The truck’s engine roared with a show of testosterone and whipped out of the driveway. Before it squealed down the street, she heard Cooper bark out to a friend, “Shut up, that’s my sister!”

Linnea shook her head and wondered what kind of trouble her brother was going to get into this time. Mama had called her just last week, worried to leave Cooper home alone for her graduation since Missy Bond’s house had just been trashed by a graduation party.

She wiped away the perspiration forming along her brow. It was four o’clock on a steamy May afternoon. Summer had come early this year. The azaleas had bloomed in February, and it was already hitting the nineties. Early springs and late winters seemed to be the new normal.

She almost burned her fingers opening her trunk. “Thanks a lot, Cooper,” she groaned upon seeing it packed to the gills. As she began tugging out the boxes, though, she heard the rumble of the garage door opening.

Rescue came in the form of her father.

“Daddy!”

“Hey, baby girl! Welcome home!”

She set a box down on the cement and hurried into his embrace. Her daddy, Palmer Rutledge, took after his mother’s side.

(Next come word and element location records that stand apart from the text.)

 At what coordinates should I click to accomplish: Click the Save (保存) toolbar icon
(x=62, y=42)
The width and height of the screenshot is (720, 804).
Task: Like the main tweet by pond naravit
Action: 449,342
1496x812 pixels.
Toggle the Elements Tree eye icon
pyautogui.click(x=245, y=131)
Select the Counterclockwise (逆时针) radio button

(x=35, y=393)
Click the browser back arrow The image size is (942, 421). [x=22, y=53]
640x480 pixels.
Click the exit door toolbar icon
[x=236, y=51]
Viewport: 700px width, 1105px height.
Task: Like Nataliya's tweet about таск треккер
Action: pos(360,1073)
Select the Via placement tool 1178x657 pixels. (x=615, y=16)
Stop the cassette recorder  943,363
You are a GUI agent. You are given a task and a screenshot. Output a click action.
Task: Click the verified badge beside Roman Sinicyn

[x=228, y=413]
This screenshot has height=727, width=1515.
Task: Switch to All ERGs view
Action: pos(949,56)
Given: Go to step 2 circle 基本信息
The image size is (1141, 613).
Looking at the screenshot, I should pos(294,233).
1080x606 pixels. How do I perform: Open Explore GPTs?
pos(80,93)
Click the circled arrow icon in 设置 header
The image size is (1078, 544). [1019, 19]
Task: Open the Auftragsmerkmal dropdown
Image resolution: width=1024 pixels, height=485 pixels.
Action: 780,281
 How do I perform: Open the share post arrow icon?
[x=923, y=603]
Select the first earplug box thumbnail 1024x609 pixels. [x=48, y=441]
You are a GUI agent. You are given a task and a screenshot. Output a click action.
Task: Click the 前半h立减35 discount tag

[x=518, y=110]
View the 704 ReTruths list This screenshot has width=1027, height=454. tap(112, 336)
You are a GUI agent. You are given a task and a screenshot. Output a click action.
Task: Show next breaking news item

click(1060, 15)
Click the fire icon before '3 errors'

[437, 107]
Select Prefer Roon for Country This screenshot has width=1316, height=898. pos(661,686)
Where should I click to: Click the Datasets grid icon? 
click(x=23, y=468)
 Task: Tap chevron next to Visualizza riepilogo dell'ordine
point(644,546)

Like her, he was blond and blue-eyed. In bare feet he reached five feet eight inches, but most of his shoes boosted his height another inch. Being relatively short was a sore point between him and her aunt Cara. She was tall and dark; he was short and blond. Palmer claimed their mother got the genes mixed up.

He was a handsome man, dependably clean-shaven and well presented in his usual uniform of polished shoes, a pale polo, and tan trousers. Looking at him in the full sun, Linnea could see his hair was thinning on top. His belly was fuller, too. But it was his ruddy cheeks so early in the day that concerned her. In his hand was a thick-cut crystal glass half-filled with ice and a brown liquid she’d bet good money was bourbon.

“It’s a little early for a cocktail, isn’t it?”

He squinted and shook the ice in his glass. “I got home early to see my little girl and now she’s busting my chops?”

“Sorry, Daddy. I’m just teasing,” she said quickly, though it wasn’t true. When her parents had come up to Columbia the previous weekend for her graduation, Linnea had been shocked at how much her father drank. He downed bourbon like water, morning and night. When she’d mentioned it to her mother, Julia had simply tightened her lips and shaken her head, both in resignation and refusal to discuss it.